The VLSI fuzzy logic controller designed by Watanabe is an eighty four pin integrated circuit which can perform 580 inferences per millisecond for 102 rules operating at 36 MHz clock frequency. This fuzzy chip consists of a host interface, a fuzzifier, an inference engine, and a defuzzifier. A three stage pipeline is used to increase inference speed from input fuzzifier to defuzzifier. The host interface is used to download rules into memory at a starting time and then dynamically between inference operations. The fuzzifier consists of a large counter-addressed RAM (random access memory) which stores the values of membership functions. Each membership function uses 32 bytes (64 by 4 bits) of RAM. During operation, the inputs are sampled every 64 clock cycles and used as starting addresses containing membership values. Only one membership value is presented to the inference engine for rule evaluation at a time. MIN and MAX operations are performed once all membership values have been provided to the rule block. Defuzzification provides a result of the rule evaluation operation to an external system.

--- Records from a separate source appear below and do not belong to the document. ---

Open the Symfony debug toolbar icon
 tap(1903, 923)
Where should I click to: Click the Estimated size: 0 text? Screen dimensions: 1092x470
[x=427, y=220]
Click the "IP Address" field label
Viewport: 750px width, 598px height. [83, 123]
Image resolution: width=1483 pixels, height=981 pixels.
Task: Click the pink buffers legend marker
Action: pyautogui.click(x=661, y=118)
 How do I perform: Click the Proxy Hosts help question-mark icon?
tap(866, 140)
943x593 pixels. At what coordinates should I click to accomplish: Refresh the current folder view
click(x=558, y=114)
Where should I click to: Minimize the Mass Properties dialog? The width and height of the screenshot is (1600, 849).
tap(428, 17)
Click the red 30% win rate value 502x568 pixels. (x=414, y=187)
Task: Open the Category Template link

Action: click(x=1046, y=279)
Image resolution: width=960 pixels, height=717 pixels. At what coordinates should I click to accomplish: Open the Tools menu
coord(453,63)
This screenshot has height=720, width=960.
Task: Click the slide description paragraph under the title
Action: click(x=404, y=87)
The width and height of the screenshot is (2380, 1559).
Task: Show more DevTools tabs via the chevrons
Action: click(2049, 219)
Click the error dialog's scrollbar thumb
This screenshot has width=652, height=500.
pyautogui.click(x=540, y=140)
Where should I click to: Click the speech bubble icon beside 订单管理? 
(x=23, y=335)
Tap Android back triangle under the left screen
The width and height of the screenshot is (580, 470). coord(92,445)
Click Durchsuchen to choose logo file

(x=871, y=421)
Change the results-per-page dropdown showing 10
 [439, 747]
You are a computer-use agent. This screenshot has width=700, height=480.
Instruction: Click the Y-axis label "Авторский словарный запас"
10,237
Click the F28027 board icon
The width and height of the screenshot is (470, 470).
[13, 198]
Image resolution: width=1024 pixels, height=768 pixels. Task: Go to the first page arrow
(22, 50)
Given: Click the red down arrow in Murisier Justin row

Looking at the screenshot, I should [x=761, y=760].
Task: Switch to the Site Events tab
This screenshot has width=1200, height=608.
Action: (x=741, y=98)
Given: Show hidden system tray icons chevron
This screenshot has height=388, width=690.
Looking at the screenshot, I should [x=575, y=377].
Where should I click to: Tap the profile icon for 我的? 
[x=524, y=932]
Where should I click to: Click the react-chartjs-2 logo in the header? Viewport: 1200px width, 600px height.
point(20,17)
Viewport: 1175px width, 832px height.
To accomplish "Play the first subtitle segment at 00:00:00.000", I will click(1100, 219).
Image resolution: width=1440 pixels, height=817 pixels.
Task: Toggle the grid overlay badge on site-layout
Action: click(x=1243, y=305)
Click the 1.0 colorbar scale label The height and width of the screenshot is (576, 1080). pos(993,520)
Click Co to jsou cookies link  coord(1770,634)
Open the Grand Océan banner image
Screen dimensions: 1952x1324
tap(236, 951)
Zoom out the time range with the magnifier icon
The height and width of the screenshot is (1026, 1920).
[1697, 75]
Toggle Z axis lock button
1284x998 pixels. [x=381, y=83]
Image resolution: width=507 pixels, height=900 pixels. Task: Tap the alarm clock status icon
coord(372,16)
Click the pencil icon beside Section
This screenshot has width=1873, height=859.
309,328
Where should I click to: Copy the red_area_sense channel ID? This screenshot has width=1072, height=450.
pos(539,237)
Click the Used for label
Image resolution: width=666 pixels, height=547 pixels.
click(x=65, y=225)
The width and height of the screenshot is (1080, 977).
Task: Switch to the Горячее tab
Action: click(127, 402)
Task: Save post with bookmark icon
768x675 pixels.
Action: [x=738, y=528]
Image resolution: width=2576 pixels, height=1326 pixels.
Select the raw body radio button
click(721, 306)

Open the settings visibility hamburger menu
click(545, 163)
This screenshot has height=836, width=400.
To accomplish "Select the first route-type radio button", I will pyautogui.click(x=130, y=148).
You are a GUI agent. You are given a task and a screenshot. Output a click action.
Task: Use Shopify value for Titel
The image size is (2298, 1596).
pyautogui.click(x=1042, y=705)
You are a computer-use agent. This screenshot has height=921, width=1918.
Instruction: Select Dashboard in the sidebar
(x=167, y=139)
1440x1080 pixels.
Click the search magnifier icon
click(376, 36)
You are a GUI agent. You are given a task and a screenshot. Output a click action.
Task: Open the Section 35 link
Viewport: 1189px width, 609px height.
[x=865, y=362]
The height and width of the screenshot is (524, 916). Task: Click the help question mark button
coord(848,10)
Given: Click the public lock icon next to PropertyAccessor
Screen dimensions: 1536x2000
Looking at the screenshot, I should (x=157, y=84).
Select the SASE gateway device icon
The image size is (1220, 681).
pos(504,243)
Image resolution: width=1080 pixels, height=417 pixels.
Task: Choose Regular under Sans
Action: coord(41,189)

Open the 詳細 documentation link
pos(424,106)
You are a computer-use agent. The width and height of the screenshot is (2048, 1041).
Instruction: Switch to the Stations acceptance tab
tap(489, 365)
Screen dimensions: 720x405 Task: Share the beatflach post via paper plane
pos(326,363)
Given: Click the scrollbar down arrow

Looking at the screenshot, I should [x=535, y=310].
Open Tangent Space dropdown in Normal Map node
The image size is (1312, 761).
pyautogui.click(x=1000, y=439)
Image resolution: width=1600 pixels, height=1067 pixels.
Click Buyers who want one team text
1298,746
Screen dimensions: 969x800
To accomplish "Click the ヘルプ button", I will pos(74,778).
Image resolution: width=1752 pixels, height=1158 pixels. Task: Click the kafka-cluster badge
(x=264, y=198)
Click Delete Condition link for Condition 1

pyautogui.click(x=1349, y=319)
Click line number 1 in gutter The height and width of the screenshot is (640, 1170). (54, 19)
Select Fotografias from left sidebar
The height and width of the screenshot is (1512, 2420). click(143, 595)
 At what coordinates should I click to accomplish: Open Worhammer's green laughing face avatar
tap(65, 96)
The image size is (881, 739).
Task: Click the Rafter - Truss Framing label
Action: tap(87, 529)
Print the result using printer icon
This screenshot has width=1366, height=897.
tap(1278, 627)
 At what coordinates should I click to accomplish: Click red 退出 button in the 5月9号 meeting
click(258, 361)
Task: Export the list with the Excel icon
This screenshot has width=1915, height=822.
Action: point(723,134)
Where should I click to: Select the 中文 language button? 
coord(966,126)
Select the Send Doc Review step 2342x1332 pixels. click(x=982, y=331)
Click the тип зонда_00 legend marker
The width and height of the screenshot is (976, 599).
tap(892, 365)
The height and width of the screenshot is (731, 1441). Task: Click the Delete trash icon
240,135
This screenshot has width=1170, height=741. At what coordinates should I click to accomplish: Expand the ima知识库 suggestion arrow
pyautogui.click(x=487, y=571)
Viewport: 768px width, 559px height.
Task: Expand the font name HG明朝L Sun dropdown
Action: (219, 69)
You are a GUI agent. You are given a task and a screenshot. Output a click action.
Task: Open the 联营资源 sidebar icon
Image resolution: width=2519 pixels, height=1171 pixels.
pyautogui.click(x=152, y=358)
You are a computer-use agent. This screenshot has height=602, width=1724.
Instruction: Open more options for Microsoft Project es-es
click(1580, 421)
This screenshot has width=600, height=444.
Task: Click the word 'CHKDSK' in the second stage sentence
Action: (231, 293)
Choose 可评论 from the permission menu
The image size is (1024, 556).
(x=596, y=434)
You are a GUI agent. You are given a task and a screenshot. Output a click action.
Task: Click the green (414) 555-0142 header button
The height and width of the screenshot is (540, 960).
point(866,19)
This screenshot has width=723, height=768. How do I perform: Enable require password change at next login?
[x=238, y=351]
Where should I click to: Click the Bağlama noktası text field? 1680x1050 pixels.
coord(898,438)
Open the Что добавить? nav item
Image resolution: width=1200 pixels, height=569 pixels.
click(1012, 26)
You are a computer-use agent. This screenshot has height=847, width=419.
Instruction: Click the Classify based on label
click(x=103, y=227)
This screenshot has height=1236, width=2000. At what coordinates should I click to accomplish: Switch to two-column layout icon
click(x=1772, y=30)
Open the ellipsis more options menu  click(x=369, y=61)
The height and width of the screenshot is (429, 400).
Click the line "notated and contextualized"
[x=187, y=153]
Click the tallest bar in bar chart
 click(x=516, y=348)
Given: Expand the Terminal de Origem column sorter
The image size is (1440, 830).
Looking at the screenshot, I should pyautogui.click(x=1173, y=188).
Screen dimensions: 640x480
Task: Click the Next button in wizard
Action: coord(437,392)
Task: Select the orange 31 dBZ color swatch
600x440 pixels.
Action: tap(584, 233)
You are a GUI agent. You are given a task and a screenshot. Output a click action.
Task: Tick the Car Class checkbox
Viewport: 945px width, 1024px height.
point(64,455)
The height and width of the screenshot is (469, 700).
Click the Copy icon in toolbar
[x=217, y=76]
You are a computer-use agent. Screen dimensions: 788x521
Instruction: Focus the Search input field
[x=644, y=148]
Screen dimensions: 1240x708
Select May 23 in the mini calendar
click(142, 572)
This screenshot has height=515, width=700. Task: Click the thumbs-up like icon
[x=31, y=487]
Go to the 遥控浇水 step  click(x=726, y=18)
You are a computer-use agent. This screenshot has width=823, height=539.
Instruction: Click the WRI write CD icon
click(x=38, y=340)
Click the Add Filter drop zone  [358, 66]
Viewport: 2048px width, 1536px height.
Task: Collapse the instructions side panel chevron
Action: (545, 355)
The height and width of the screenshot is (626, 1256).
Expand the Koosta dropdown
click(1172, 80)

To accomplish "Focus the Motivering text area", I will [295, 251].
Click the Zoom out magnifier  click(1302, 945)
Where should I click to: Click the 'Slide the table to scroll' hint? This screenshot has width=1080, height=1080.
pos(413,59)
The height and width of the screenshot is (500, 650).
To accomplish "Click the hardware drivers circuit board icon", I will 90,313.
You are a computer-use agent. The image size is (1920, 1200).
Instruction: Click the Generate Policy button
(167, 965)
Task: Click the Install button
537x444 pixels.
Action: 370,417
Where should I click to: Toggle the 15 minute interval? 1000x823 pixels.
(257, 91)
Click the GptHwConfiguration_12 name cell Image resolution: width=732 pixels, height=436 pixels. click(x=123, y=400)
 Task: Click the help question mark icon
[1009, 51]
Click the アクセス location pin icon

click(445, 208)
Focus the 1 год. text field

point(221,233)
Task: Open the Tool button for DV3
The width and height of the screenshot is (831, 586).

Software implementations of fuzzy logic inference engines such as the Aptronix's FIDE package compile rules and membership functions for use in various general purpose microcontrollers. In the FIDE implementation, the type of microcontroller chosen will determine the number of rules, the shapes and resolution of membership functions, and the number of inputs and outputs. Since all inference operations are done sequentially, inference time will increase when rules or membership functions are added. For a typical 8-bit microcontroller, calculating the membership value of one fuzzy input for one membership function takes eighty-eight CPU (central processing unit) timing cycles. At a 4 MHz bus speed, fuzzification time for a two input system with seven membership functions per input requires over 300 microseconds to execute each rule.
Perhaps the biggest drawback of the prior art systems described above is the inference speed. The purely software implementation of the fuzzy logic inference engine performs most slowly since it does not exploit any parallel processing features which normally exist in fuzzy logic inference engines. The two hardware implementations of fuzzy logic inference engines by Omron and Watanabe do take advantage of parallel processing to some extent. The architecture of both the Omron and Watanabe implementations require circuits which are shared among the input fuzzification and the rule evaluation blocks. Therefore, all signal paths which go through the common circuitry must be serialized and will, therefore, take more time to perform a fuzzy inference operation. Watanabe partially overcame this throughput problem through the use of pipelining. Inference speed for all three systems is dependent on the number of inputs, the number of rules, and the number of membership functions. As the system increases in size and complexity, the inference time slows down.